Line of sight literally represents your warriors' view of the enemy – they must be able to see their foe through, under or over the battlefield terrain, and other models (friendly or enemy).
For one model to have line of sight to another, you must be able to trace an unblocked line from its eyes to any part of the body (i.e. the head, torso, arms or legs) of the target.
Sometimes, all that will be visible of a model is a weapon, banner or other ornament he is carrying. In these cases, the model is not visible. Similarly, we ignore wings and tails, even though they are technically part of a model's body. These rules are intended to ensure that models don't get penalised for having impressive banners, swords, and so on.
Naturally, you can't ask your models what they can see – they're plastic and metal, so a reply will be some considerable time in coming – therefore you'll have to work it out on their behalf.

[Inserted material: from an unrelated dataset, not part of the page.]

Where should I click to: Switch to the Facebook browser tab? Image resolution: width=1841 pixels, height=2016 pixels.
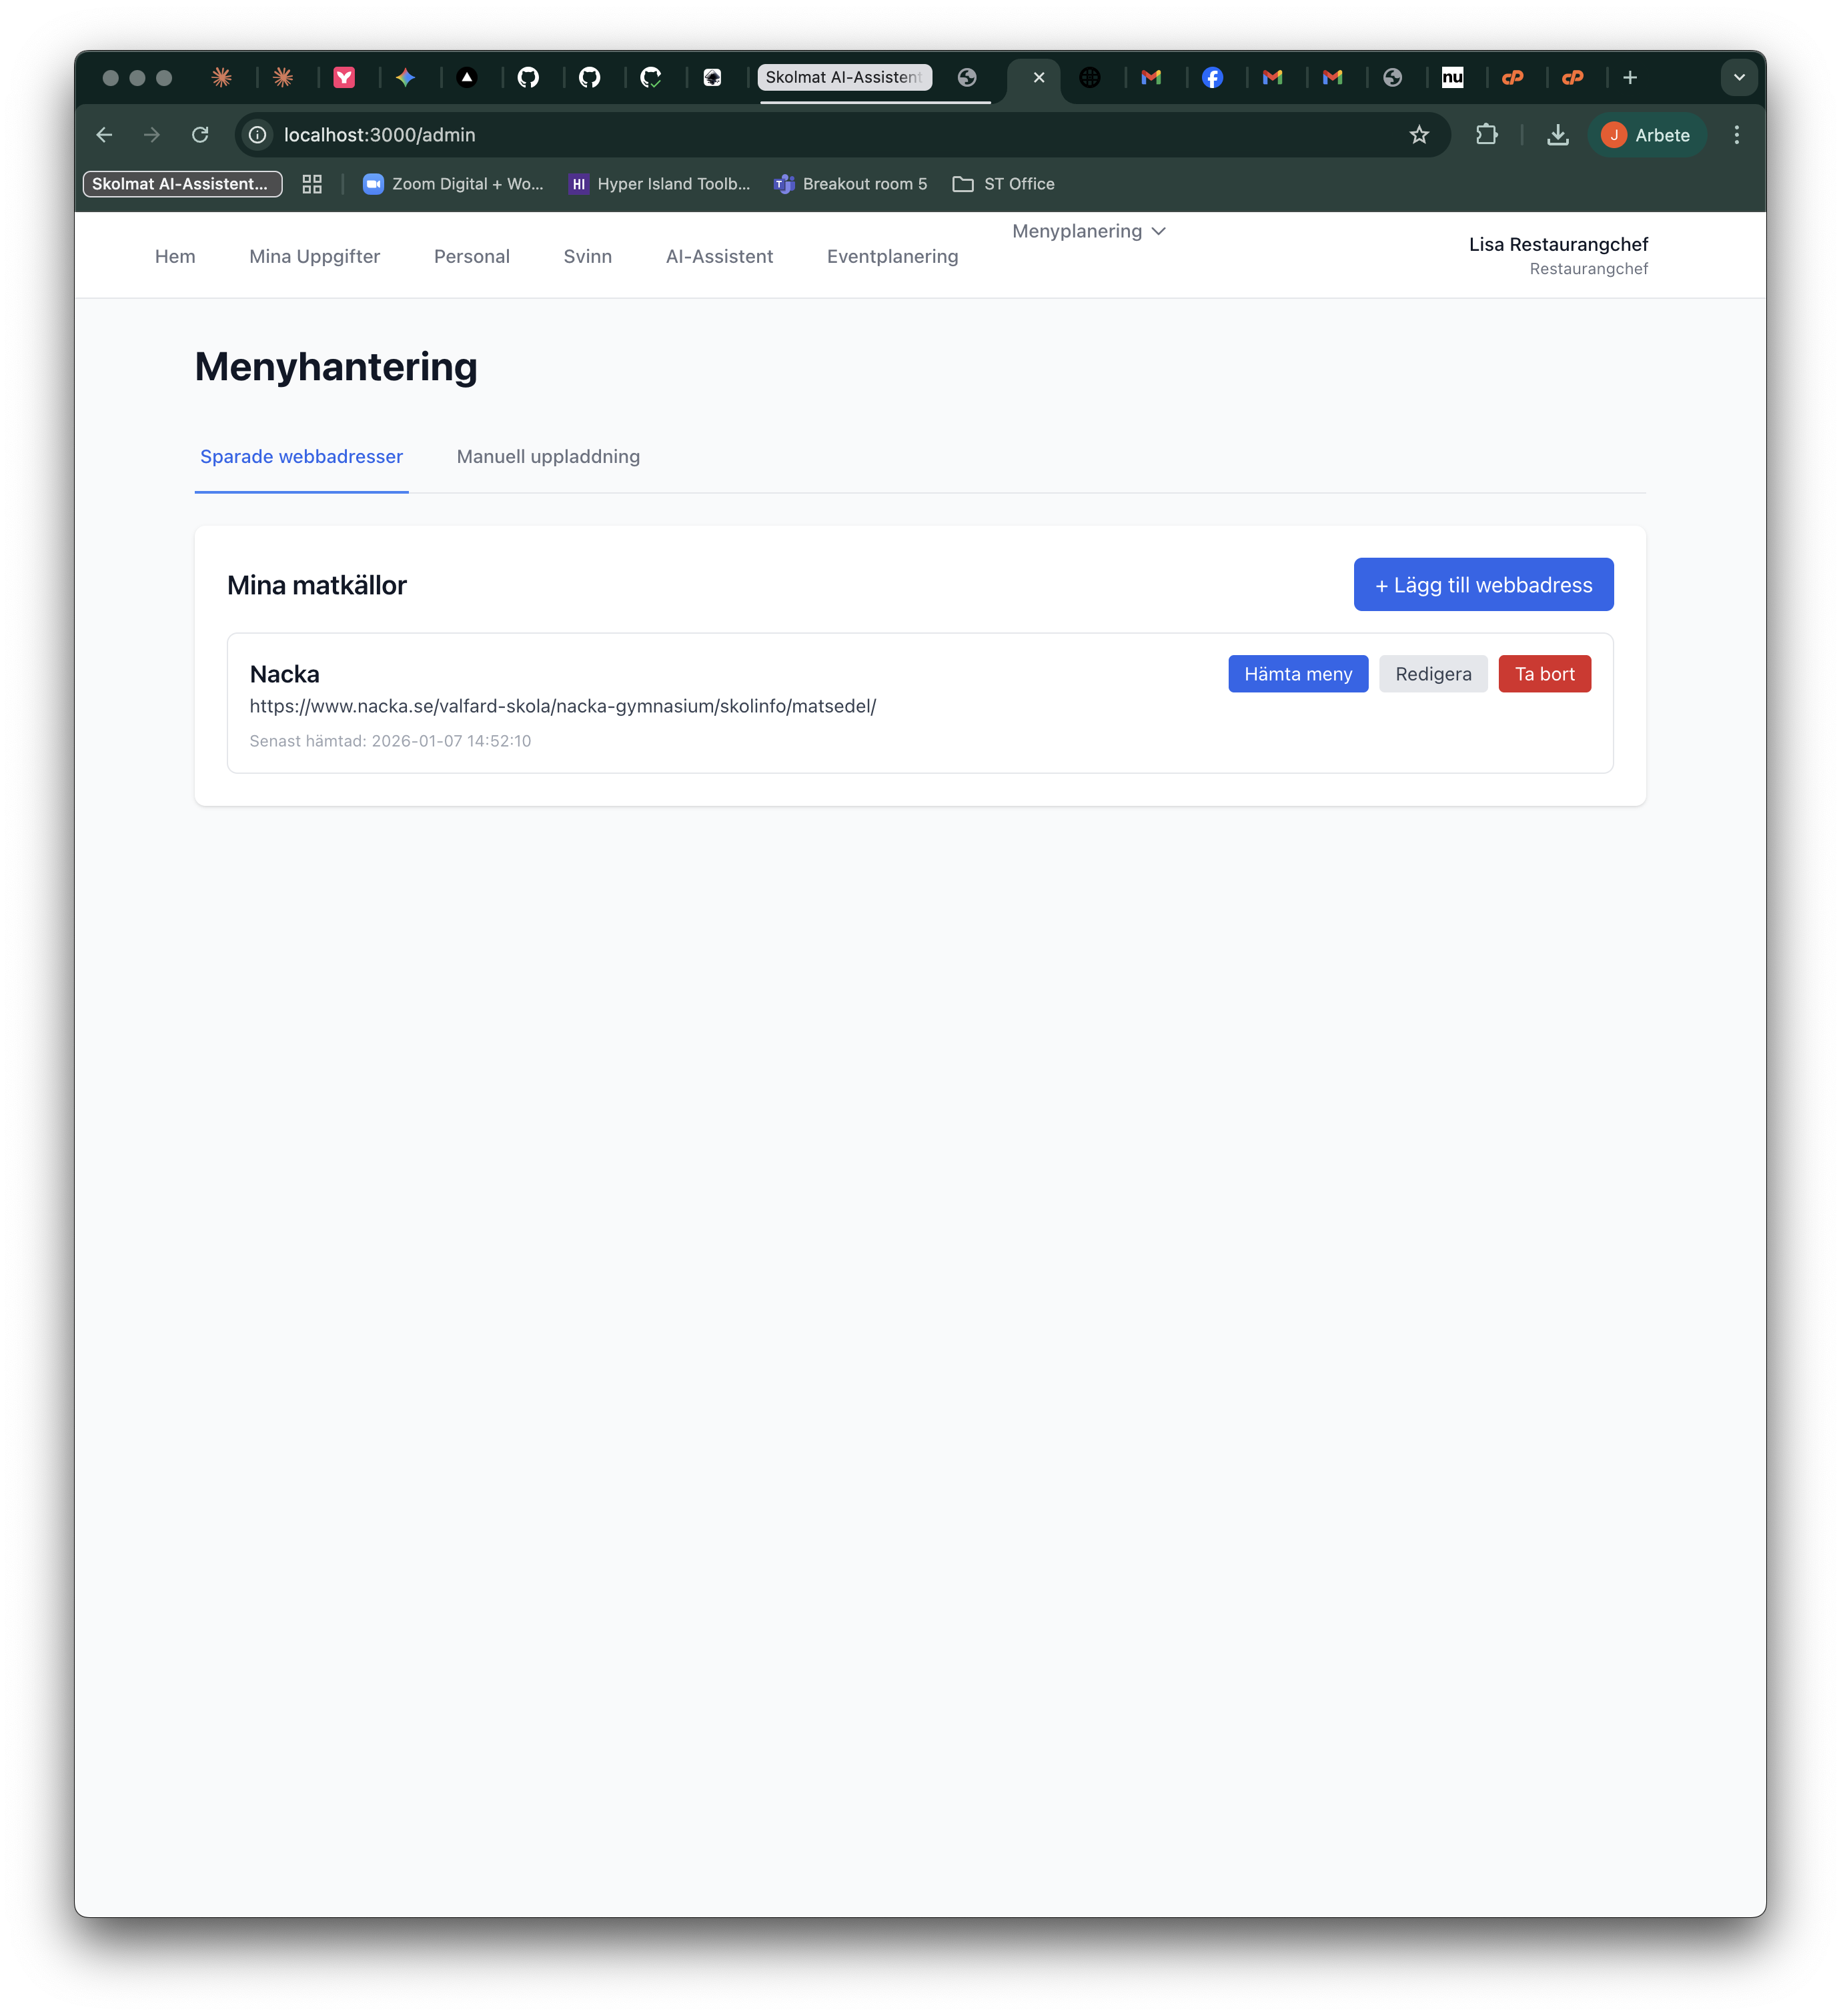pyautogui.click(x=1212, y=78)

In many cases, this will be obvious – if there's a hill or building in the way, the enemy might be blatantly out of sight. In other cases, two units will be clearly in view of each other as there is nothing at all in the way. On those other occasions where it's not obvious whether or not one unit can see another, the player will have to stoop over the battlefield for a 'model's eye view'. This means getting down to the level of your warriors, taking in the battlefield from their perspective to 'see what they can see'.